Monday, December 28, 2009

Reasons for "Optimism" on Asset Prices

We have been bombarded with recitations of how poor the past decade his been. This is good. "Morning in America" is not mainstream yet in financial market thinking. Just this morning, RealClearMarkets.com leads with the following:

The Big Zero by Paul Krugman, which says:

But from an economic point of view, I’d suggest that we call the decade past the Big Zero. It was a decade in which nothing good happened, and none of the optimistic things we were supposed to believe turned out to be true.

The next headline is also gloomy from an American perspective:

The decade the world tilted east by Niall Ferguson, which while more uncertain in message than Dr. Krugman's, contains this telling paragraph:

While the developed world teetered on the verge of a second Great Depression, China suffered little more than a minor growth slow-down, thanks to a highly effective government stimulus programme and massive credit expansion.

----------

#### [EXERCISE DIRECTIONS]
Carry on the blog post about reasons for optimism on asset prices, picking up right after the quoted passage about China's minor growth slow-down.

#### [INPUT DATA]
----------

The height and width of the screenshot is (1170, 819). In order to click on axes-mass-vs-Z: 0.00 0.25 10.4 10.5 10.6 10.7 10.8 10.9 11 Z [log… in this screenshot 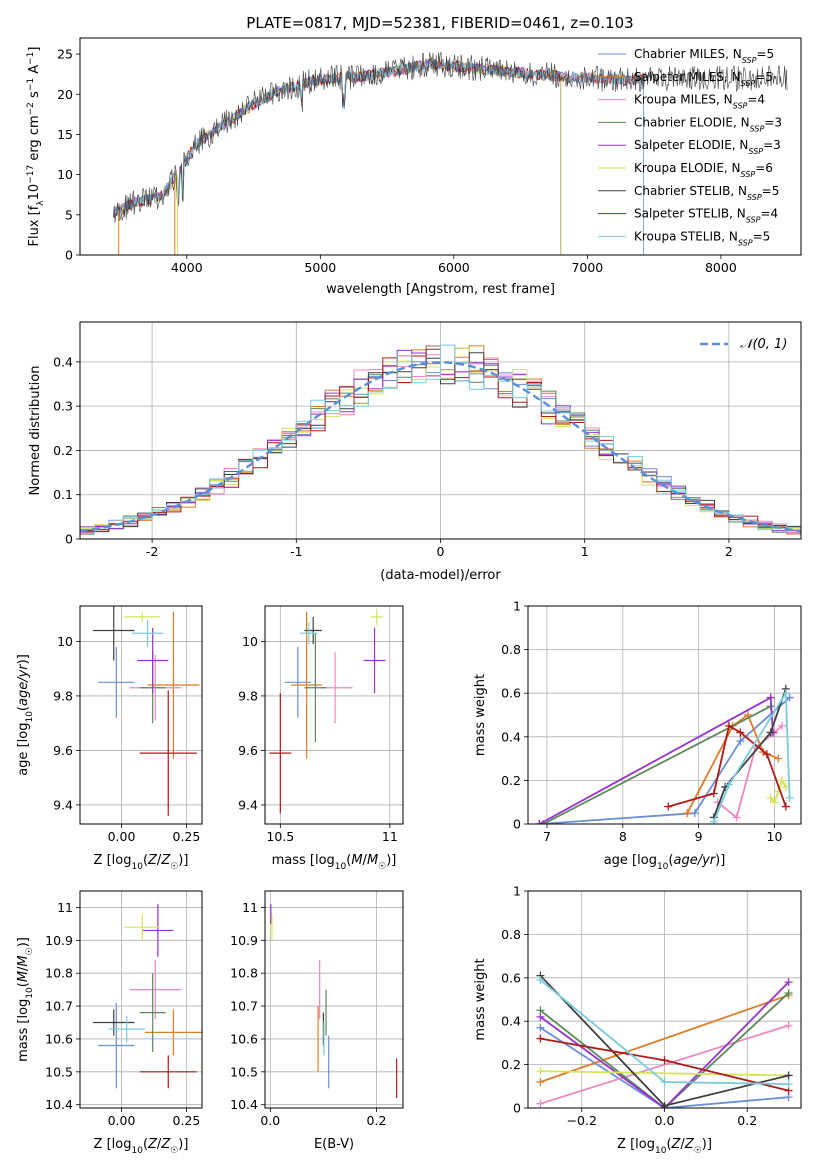, I will do `click(110, 1023)`.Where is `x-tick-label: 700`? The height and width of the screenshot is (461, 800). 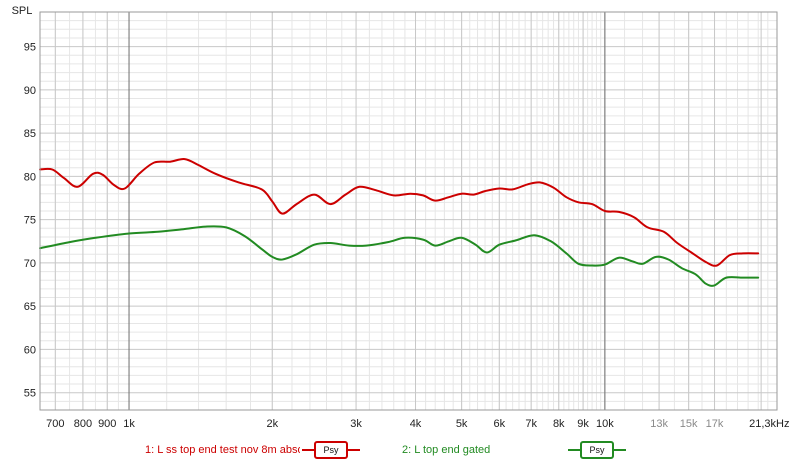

----------

#### [SOLVED PROBLEM]
DoctoRx here.

The Krugman comments are way over the top. Nothing good happened? Nothing at all? What about the election of a progressive President? None of the optimistic things that were envisioned at the start of the decade happened? None at all?

This sort of thinking does not win one a Nobel. Where was Dr. Krugman's editor on this one? The editor's job is precisely to tell the writer that OK, now that you have vented, let's make the article one in which every sentence is literally true.

As far as Dr. Ferguson, his view is more the conventional one. But as Japan shrank in importance economically, China grew due to outside investment, not due to internally-generated funds. China offered cheap labor and a place for the West to evade environmental restrictions.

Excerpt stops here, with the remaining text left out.